Political uncertainty was the dominant topic in 2019. Although Brexit formally came into force on 31 January 2020, and an initial agreement temporarily settled the trade conflict between China and the US, the prospect of further negotiations being needed is nevertheless a source of continued uncertainty. As a result, the International Monetary Fund (IMF) expects a further slowdown in global economic growth to a real rate of 3.0% in 2019. While real growth was still 2.3% in the developed economies in 2018, the IMF only expects an increase of 1.7% in 2019. Growth stimulus should therefore be expected to come from the emerging markets instead. The outbreak of the coronavirus pandemic at the beginning of 2020 and the far-reaching measures taken to prevent its spread will also have a negative effect on growth.
The economic slowdown, which was already apparent in the eurozone in 2018, continued in 2019. Real growth, which was still 1.9% in 2018, was 1.2% in 2019. Economic growth of 1.6% is expected for Austria, which is a slowdown compared to the 2.4% growth recorded in the previous year. As in the eurozone as a whole, domestic demand was the main driver in Austria, with private and public-sector consumption and investment making positive contributions to GDP growth. Austrian prices also showed a certain increase in inflation at the end of 2019, recording an overall inflation rate of 1.5% compared to the previous year.

◇ ◇ ◇

• **Required work**
[a] Copy the stretch of the passage on the 2019 economic slowdown from "Political uncertainty was" through "effect on growth.".
[b] Write what comes next in the passage on the 2019 economic slowdown, starting after its last sentence.
This data comes from a separate source, unrelated to the passage on the 2019 economic slowdown.

[Entries drawn from a collection]
◇ ◇ ◇

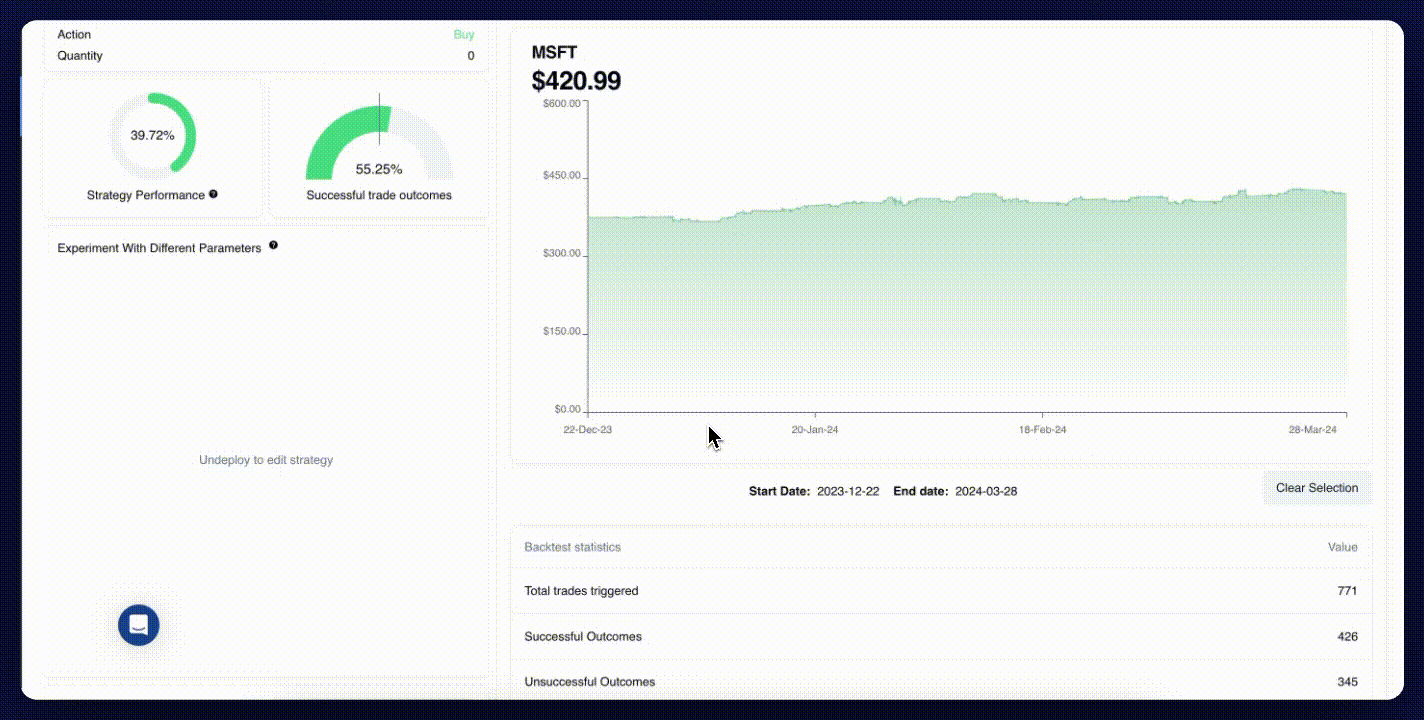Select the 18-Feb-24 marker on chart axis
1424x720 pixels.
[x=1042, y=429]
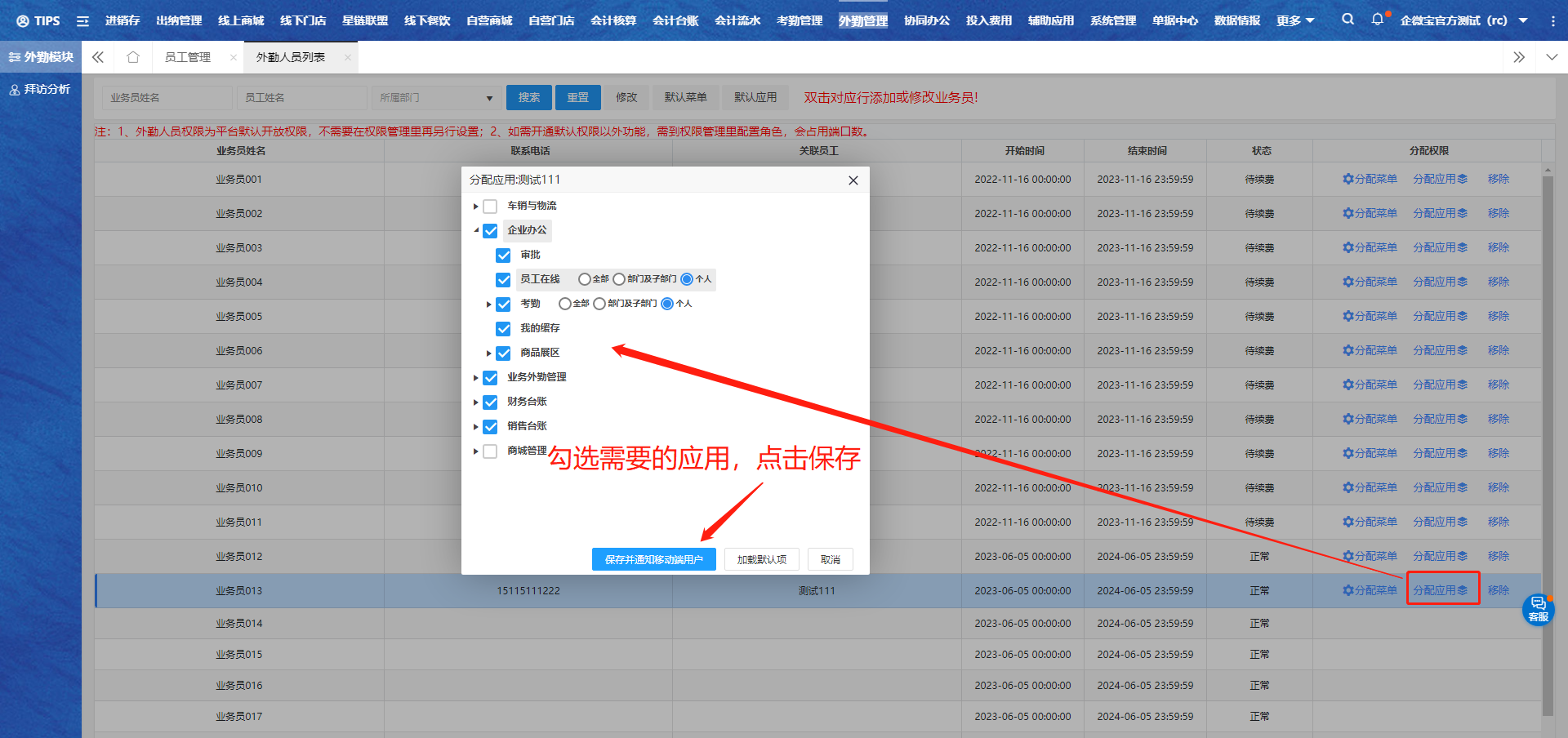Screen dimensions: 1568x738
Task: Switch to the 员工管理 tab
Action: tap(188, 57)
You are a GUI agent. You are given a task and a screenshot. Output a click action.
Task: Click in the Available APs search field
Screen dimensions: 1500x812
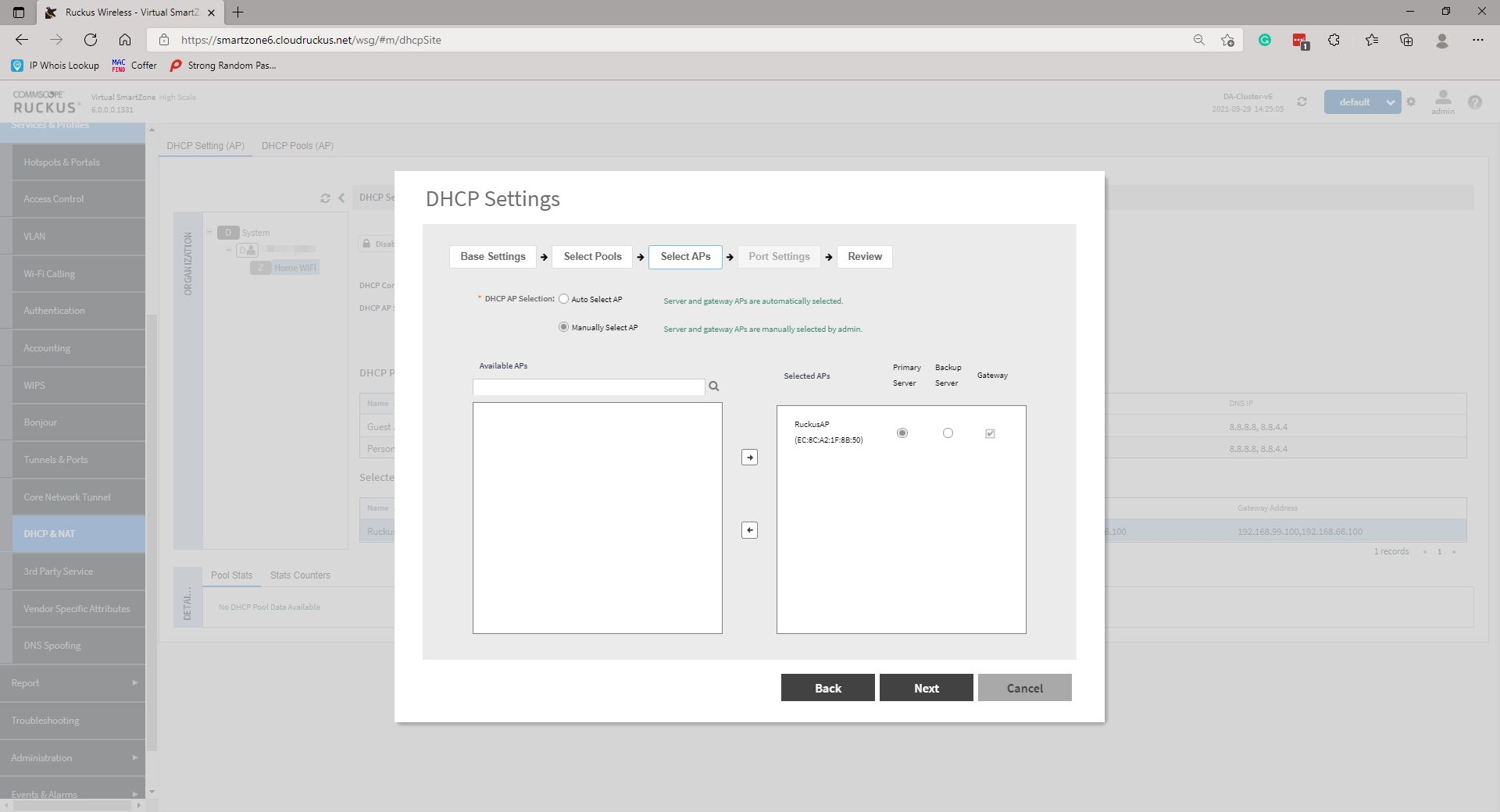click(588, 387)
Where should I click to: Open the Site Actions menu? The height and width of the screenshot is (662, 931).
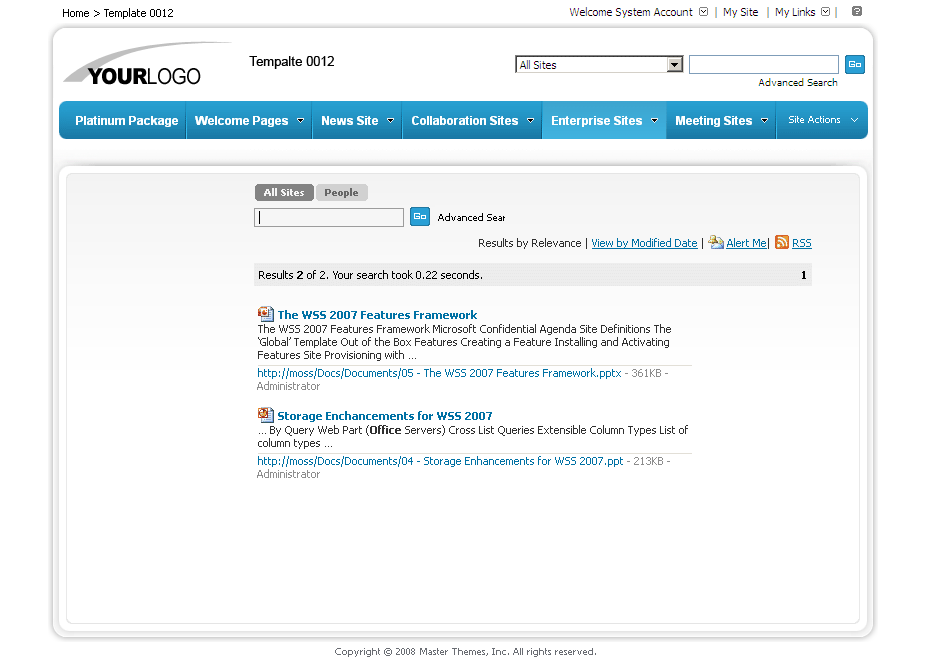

◇ ◇ ◇

• **Results in order**
[a]
Political uncertainty was the dominant topic in 2019. Although Brexit formally came into force on 31 January 2020, and an initial agreement temporarily settled the trade conflict between China and the US, the prospect of further negotiations being needed is nevertheless a source of continued uncertainty. As a result, the International Monetary Fund (IMF) expects a further slowdown in global economic growth to a real rate of 3.0% in 2019. While real growth was still 2.3% in the developed economies in 2018, the IMF only expects an increase of 1.7% in 2019. Growth stimulus should therefore be expected to come from the emerging markets instead. The outbreak of the coronavirus pandemic at the beginning of 2020 and the far-reaching measures taken to prevent its spread will also have a negative effect on growth.

[b]
Erste Group analysts observe a slight increase in inflationary pressure in Central and Eastern Europe. An overall inflation rate of 2.7% (2018: 2.4%) is expected for the region in 2019. Similar to the eurozone, the growth slowdown recently observed in quarterly figures will lead to weaker growth in 2019. The Erste Group expects average real GDP growth of 3.7% for Croatia, the Czech Republic, Hungary, Poland, Romania, Serbia, Slovakia and Slovenia. The rate was still 4.4% in 2018. Hungary is expected to record the fastest growth of 4.9%, followed by Poland and Romania, each with real GDP growth of 4.0% in 2019. The region therefore has a considerable growth advantage over Western markets, in spite of the slowdown.